_ЗАДАНИЕ A_. Перечислите все места, названные по имени в приведенном ниже отрывке о театре и кино.
_ЗАДАНИЕ B_. Перепишите без изменений строки записей, начиная со строки, содержащей «I want to click on data-label: 3-5, so», и до конца записей включительно. Картинки в ответ не включайте.

Обидно. Я вижу, как, потакая публике, маститый режиссер превращает прекрасную игру умного артиста в блевотную туфту, лишь бы до хрюканья ржали.
Я вижу, как не потакающий публике, высоко держащий планку и свой критерий театральный мэтр замучивает актрису – тонкую, азартную, прекрасную – до полной выхолощенности и невнятицы в блистательном и мертвом рисунке – непонятно, с кем говорит.
Я вижу, как Герман, не пойдя ни на один компромисс, построил свое царство, в стенах которого творит шедевр, безусловный шедевр, от каждого кадра дух захватывает, но все эти радости остаются внутри его же мира, зритель смотреть не будет: это трудно, больно, сложно и мрачно.
Что же делать? Эти совершенно разные мастера, лучшие, восславленные званиями, титулованные – всё в глухой песок? И молодая кровь не радует – ее мало, она робко пульсирует из раны наружу, истекая, а не насыщая тело. Тело должно переродиться. Зритель – тоже.
Снимали «Карнавальную ночь-2», я был ассистентом. Выхожу с площадки покурить, а на голову что-то брызжет. Испугался – вдруг из какого-нибудь павильонного прибора льется кислота? Поднимаю голову: с осветительского моста, с шести метров ссыт мужик. Его поймали: пьяный в дым, показывает корочки лауреата Госпремии. В том же павильоне, где пятьдесят лет назад снимали первую «Карнавальную ночь», на второй ссут на голову режиссера с высоты шести метров.
La morte rondo – смертельный круг
Была у нас трехлапая собака. Очень ласковая, очень умная.
Замечательно отснялась в замке Хельфштин – Герман запросил ее в кадр, но выяснилось, что после съемок на жаре она умерла от инфаркта. Герман сказал: «Жаль собачку. Хорошая».
Итак, на исходе четвертого месяца экспедиции Чехию обдало жарой, какой не было уже сто сорок лет. И у нас прекратились съемки.
Сдурев от ожидания, мы с Оленем пошли на прогулку. За полем в зарослях тек широкий ручей или небольшая горная речка с ледяной водой. Мы шли и беседовали о Теннеси Уильямсе, его пьесу я хотел поставить по возвращении в Питер. Тема пьесы – измена; измена как игра, как возможность получить от опостылевшей жизни острое ощущение, измена, на которую идут сознательно, будто на аттракцион.
Тропинка в зарослях привела к самому широкому и глубокому месту ручья, стремительно бежавшего над камнями.
– А давай перейдем вброд, – предложил Олень.
– А давай. – И я ступил в воду, держа в руках сандалии и закатав выше колен штаны.

_Записи из набора данных_.
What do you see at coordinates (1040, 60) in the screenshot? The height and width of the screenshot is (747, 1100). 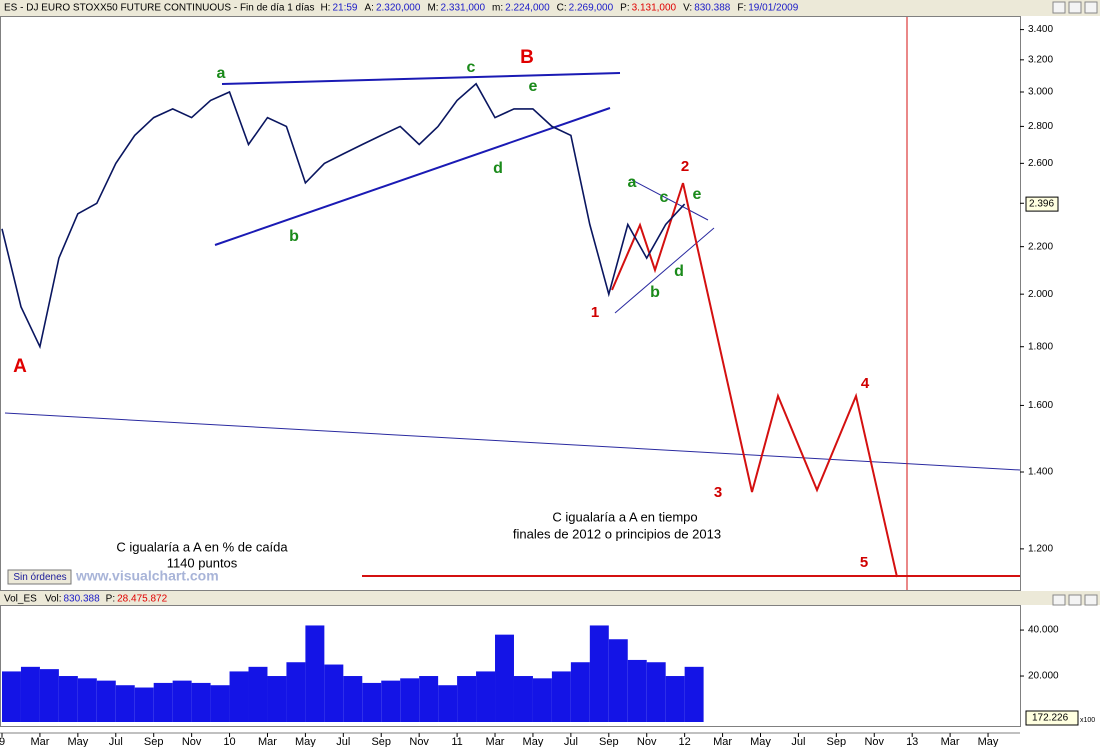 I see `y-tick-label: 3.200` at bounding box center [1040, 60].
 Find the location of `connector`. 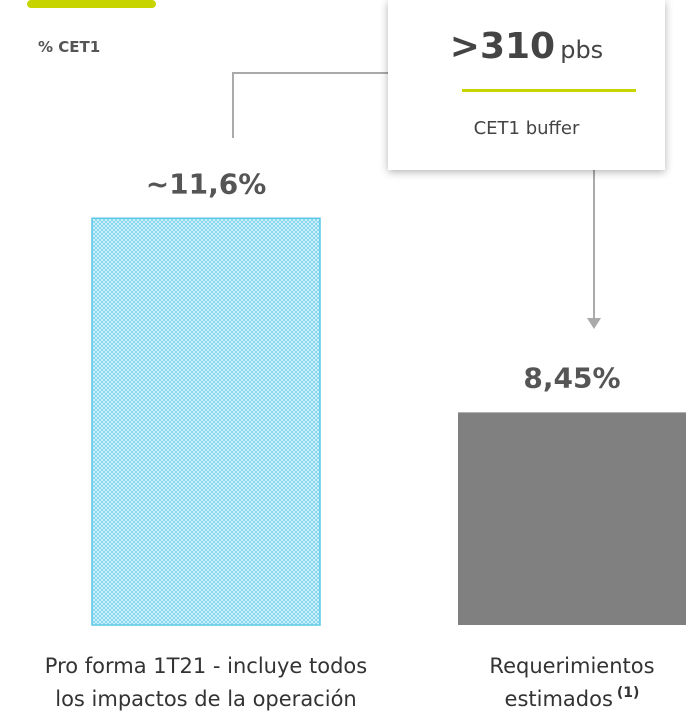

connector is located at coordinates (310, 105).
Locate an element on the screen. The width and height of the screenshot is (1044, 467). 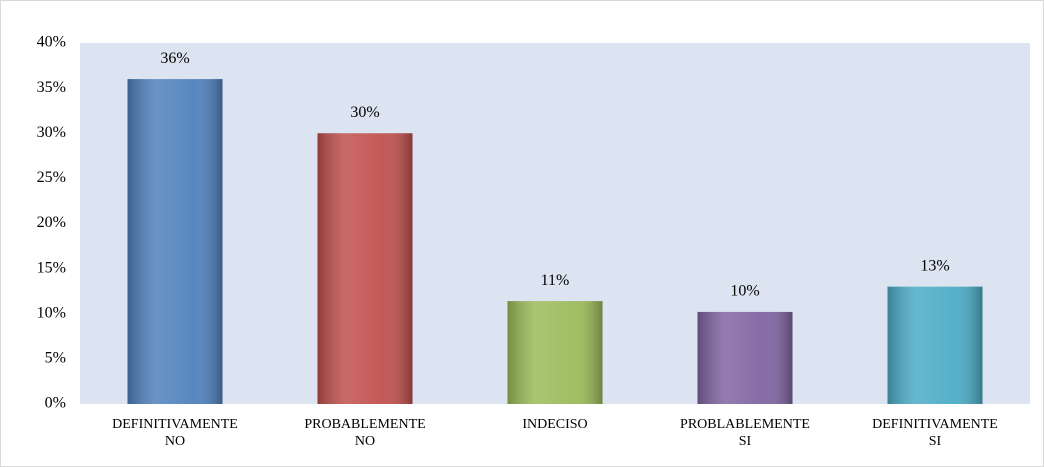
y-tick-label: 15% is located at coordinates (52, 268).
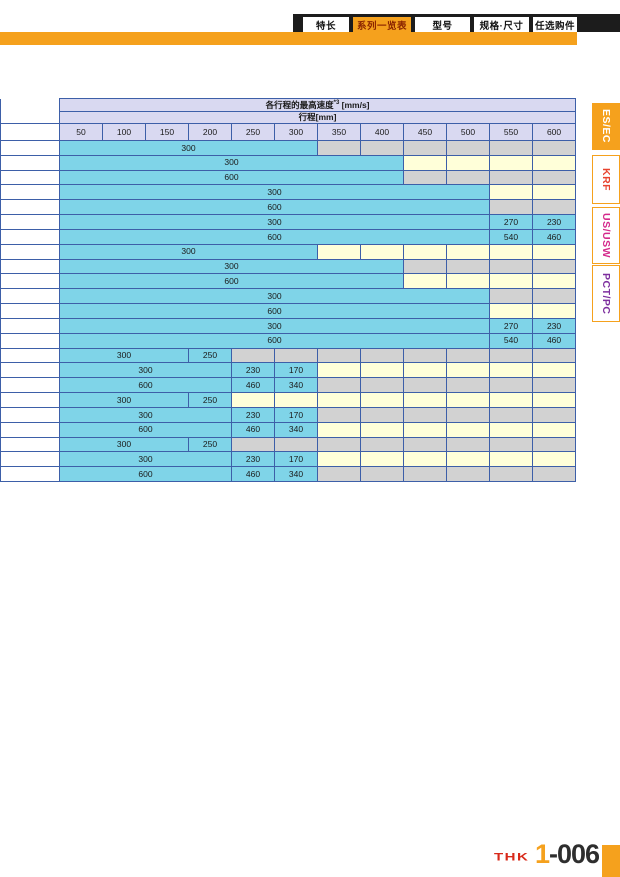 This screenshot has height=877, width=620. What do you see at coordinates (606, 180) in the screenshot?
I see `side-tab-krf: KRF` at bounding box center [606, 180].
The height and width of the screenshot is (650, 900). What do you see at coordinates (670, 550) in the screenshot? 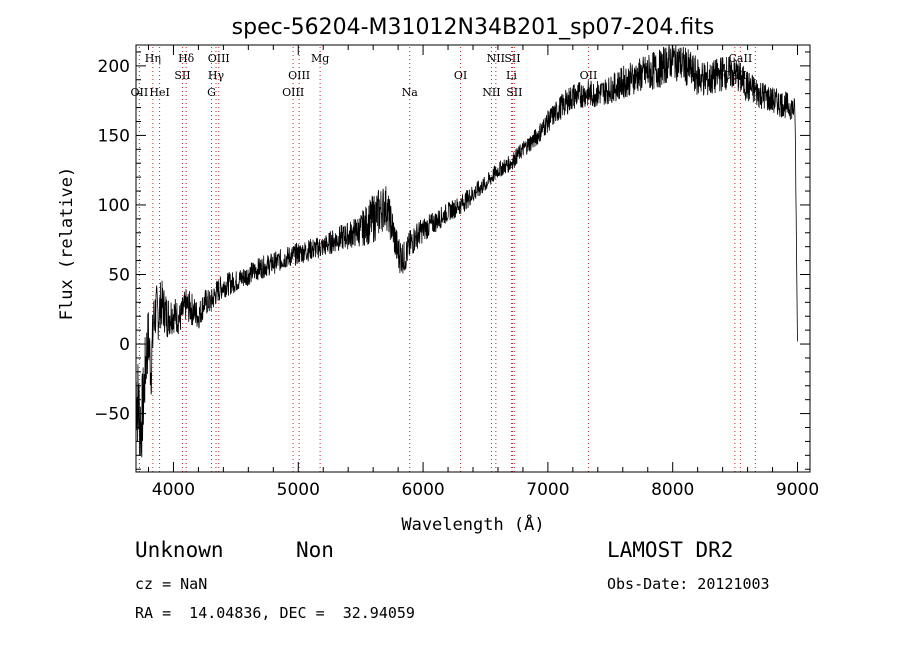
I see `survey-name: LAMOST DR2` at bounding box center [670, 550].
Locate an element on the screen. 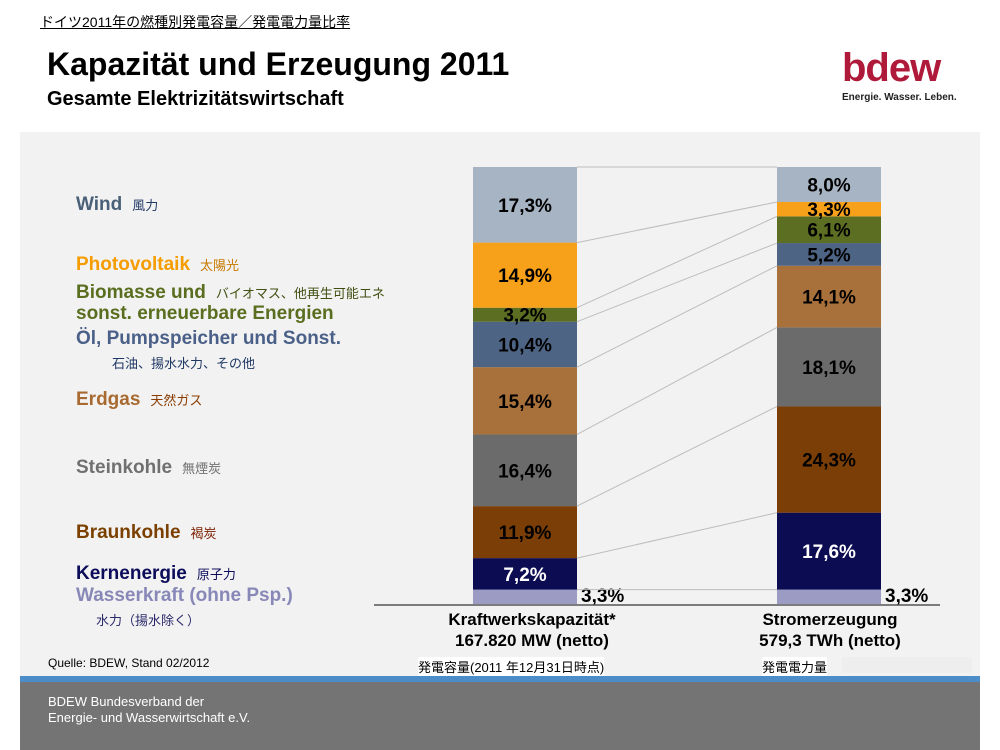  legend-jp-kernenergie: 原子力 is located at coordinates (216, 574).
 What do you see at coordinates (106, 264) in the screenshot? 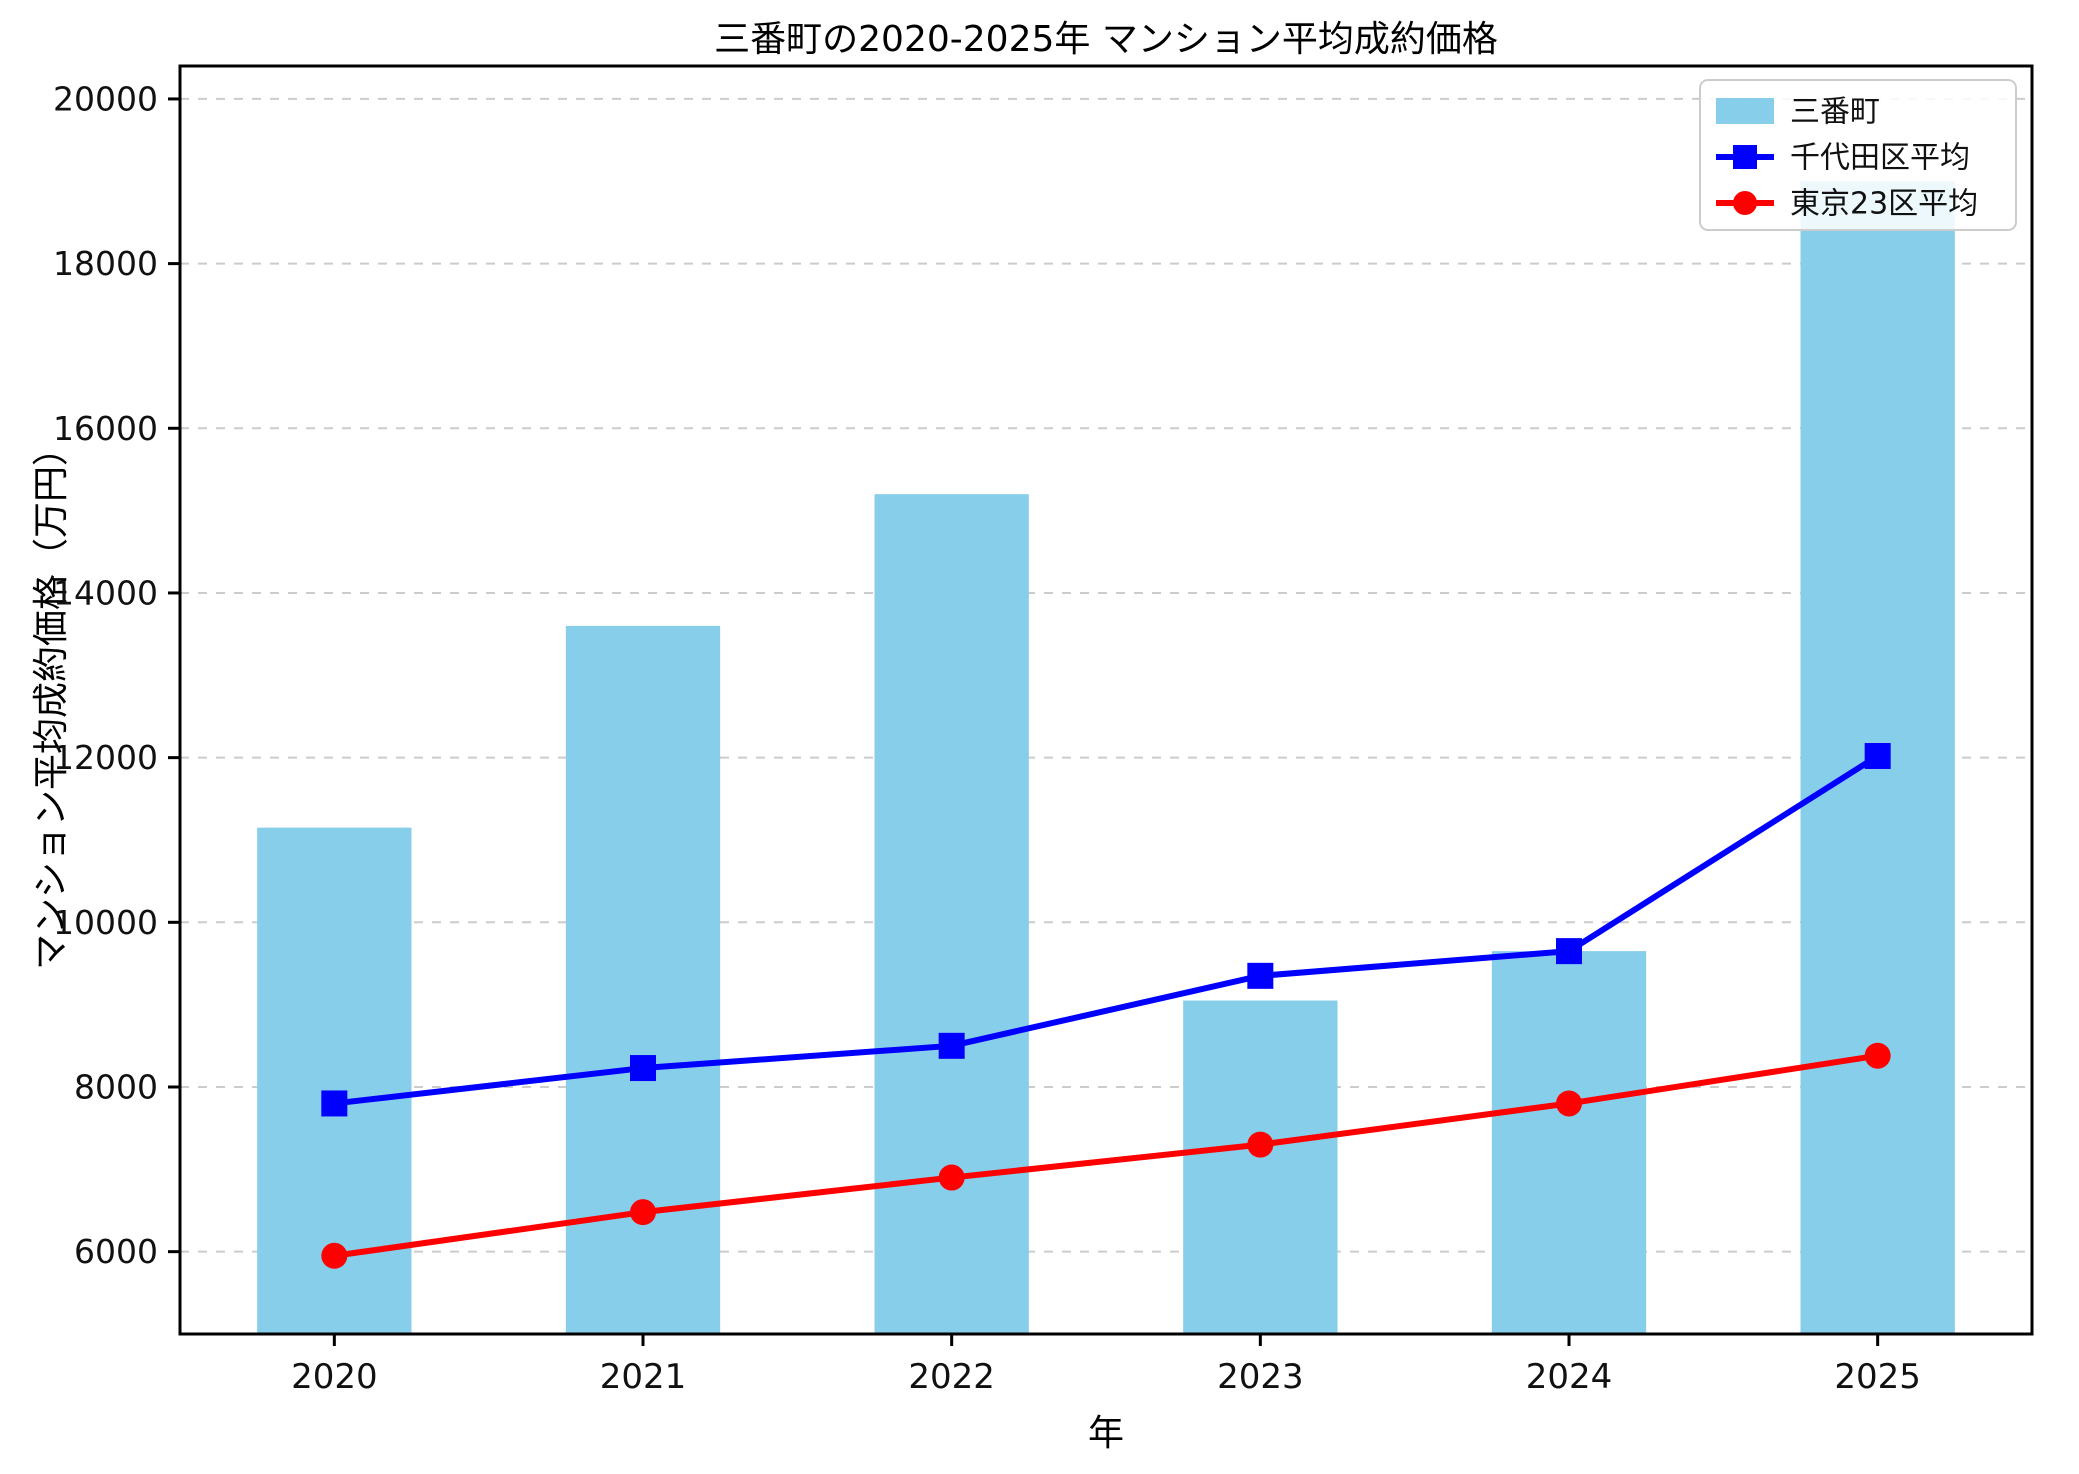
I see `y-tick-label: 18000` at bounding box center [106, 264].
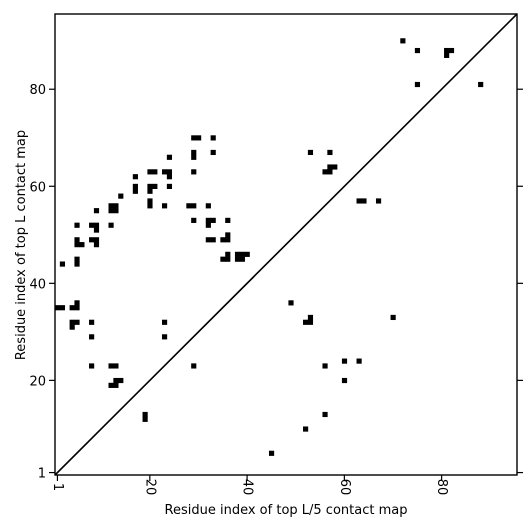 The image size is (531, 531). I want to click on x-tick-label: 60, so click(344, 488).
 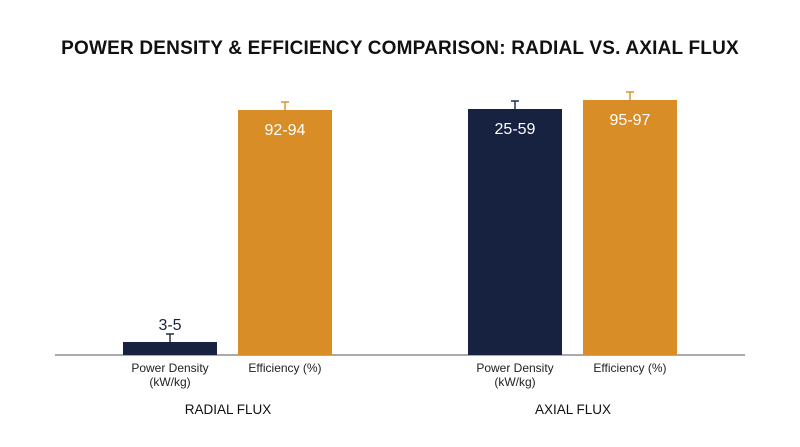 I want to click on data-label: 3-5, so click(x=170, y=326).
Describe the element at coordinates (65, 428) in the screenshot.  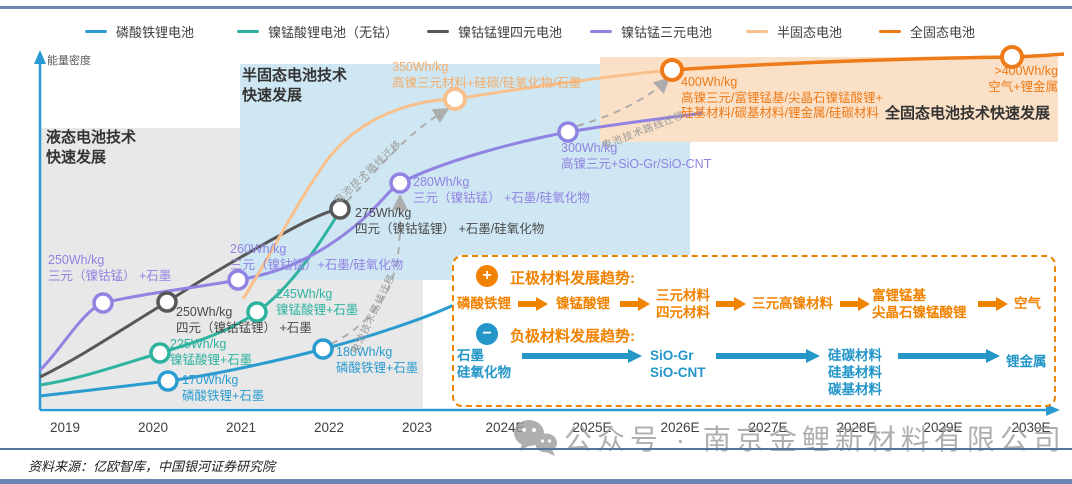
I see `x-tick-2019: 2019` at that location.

_ОТВЕТ НА ЗАДАНИЕ A_. замок Хельфштин, Чехия, Питер

_ОТВЕТ НА ЗАДАНИЕ B_.
  I want to click on data-label: 3-5, so click(x=170, y=326).
Describe the element at coordinates (65, 428) in the screenshot.  
I see `x-tick-2019: 2019` at that location.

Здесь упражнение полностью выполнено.